Com’era facilmente prevedibile, l’Ucraina vince l’Eurovision 2022 con la Kalush Orchestra e il clima della kermesse, oltre all’abituale kitch che lo contraddistingue, diviene surreale con Zelensky che festeggia annunciando la prossima edizione a Mariupol (!) e la Nato che si complimenta e poi dichiara che questa conflitto è “il peggiore dalla seconda guerra mondiale”.
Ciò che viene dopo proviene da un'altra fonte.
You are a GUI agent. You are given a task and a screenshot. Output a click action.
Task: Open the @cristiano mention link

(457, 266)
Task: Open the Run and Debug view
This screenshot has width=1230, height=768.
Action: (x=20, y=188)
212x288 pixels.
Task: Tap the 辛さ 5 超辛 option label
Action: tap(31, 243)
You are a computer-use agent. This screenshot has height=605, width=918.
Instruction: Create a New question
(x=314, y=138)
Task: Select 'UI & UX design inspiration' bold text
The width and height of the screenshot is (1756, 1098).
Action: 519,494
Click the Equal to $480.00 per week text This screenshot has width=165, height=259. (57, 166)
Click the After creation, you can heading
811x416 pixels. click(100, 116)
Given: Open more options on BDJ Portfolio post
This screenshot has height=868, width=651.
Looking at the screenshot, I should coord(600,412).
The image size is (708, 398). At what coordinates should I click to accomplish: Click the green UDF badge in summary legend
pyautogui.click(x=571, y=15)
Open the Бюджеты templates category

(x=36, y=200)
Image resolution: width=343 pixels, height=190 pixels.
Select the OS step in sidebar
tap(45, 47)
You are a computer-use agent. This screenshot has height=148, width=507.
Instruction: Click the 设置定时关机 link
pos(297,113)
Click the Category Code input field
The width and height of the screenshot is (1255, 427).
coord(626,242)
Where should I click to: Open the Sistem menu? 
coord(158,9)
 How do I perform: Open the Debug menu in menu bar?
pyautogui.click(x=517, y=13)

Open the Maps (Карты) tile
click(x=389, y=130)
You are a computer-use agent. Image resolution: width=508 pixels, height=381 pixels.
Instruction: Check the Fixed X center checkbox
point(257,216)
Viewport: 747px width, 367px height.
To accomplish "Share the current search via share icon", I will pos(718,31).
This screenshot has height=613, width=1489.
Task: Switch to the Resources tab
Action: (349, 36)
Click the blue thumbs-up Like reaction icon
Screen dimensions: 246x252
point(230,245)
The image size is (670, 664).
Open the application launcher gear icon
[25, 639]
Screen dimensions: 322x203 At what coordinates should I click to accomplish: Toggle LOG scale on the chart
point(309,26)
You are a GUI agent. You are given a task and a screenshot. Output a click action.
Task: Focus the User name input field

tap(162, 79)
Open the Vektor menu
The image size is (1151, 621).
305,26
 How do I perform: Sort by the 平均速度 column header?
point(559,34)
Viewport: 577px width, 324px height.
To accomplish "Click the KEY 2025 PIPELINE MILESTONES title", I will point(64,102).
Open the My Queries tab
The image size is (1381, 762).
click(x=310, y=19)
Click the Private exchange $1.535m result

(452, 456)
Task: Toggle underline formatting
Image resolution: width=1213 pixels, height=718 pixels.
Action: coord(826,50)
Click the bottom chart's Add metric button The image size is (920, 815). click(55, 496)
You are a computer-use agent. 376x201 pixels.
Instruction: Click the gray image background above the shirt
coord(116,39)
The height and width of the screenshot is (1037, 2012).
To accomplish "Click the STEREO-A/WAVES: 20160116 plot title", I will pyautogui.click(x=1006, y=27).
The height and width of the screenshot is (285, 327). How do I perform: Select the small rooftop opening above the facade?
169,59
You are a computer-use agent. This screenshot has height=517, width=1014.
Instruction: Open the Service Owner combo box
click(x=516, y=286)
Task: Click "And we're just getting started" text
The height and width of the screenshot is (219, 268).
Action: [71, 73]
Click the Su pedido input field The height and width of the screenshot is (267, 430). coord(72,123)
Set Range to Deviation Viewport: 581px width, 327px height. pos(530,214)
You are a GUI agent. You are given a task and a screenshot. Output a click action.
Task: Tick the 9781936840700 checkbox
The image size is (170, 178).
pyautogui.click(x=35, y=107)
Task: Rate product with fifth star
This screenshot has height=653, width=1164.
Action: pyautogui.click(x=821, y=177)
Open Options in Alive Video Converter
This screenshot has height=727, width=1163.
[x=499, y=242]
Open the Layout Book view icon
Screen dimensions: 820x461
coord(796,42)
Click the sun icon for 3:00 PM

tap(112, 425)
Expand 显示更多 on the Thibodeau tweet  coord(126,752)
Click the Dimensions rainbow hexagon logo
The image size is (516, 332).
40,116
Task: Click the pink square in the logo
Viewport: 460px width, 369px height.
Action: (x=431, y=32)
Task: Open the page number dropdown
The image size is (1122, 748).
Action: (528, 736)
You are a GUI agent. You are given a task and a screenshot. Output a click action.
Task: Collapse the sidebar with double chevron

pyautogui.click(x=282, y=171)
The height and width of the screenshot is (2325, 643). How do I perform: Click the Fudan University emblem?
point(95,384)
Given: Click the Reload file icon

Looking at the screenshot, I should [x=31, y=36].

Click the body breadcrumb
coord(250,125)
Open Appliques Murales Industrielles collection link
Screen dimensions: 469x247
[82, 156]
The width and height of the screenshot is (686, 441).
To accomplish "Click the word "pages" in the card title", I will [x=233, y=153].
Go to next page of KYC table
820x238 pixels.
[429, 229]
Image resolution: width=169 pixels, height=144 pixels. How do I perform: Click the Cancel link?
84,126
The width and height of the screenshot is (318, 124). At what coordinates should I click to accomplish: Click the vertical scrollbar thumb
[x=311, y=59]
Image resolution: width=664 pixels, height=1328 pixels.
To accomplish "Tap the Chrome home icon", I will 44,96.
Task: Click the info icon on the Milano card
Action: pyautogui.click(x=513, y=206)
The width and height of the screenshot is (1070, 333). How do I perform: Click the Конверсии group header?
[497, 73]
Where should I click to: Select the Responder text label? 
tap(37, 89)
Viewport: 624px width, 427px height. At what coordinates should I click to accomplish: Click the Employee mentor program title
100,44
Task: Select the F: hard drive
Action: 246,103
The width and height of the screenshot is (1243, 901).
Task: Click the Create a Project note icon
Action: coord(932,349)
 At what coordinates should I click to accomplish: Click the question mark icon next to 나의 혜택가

Eurovisione 2022, kitch e guerra
Con un risultato largamente prevedibile l’Ucraina vince l’Eurovision 2022 con la Kalush Orchestra e la sua ‘Stefania‘. A premiare il gruppo il televoto: su 631 voti, 440 li hanno ricevuti dagli spettatori europei.
Il clima della kermesse, oltre all’abituale kitch che contraddistingue la manifestazione che negli anni ci ha fatto scoprire polke dall’Armenia, neo marcelle belle lituane, ensamble etilici dall’Austria e via dicendo, si è fatto surreale: il presidente ucraino Volodymyr Zelensky, mentre firmava l’ennesima legge liberticida che vieta i partiti “filo-russi” – che al momento sono considerati tutti quelli non nazionalistici – ha festeggiato sui social promettendo che l’Ucraina, in particolare Mariupol, ospiterà la kermesse nel 2023.
“Il nostro coraggio impressiona il mondo, la nostra musica conquista l’Europa! Per la terza volta nella sua storia. E credo non per l’ultima volta”, ha scritto in un post su Instagram. “Faremo di tutto – ha aggiunto – per accogliere i partecipanti e gli ospiti dell’Eurovision a Mariupol. Libera, tranquilla, restaurata! Grazie per la vittoria della Kalush Orchestra e a tutti quelli che ci hanno votato”.
Quella Mariupol in mano ai russi che, secondo uomini dello stesso Zelensky, si appresterebbe a votare un referendum per passare sotto la sovranità russa. Siamo dalle parti di Terry Gillian e il suo Brazil…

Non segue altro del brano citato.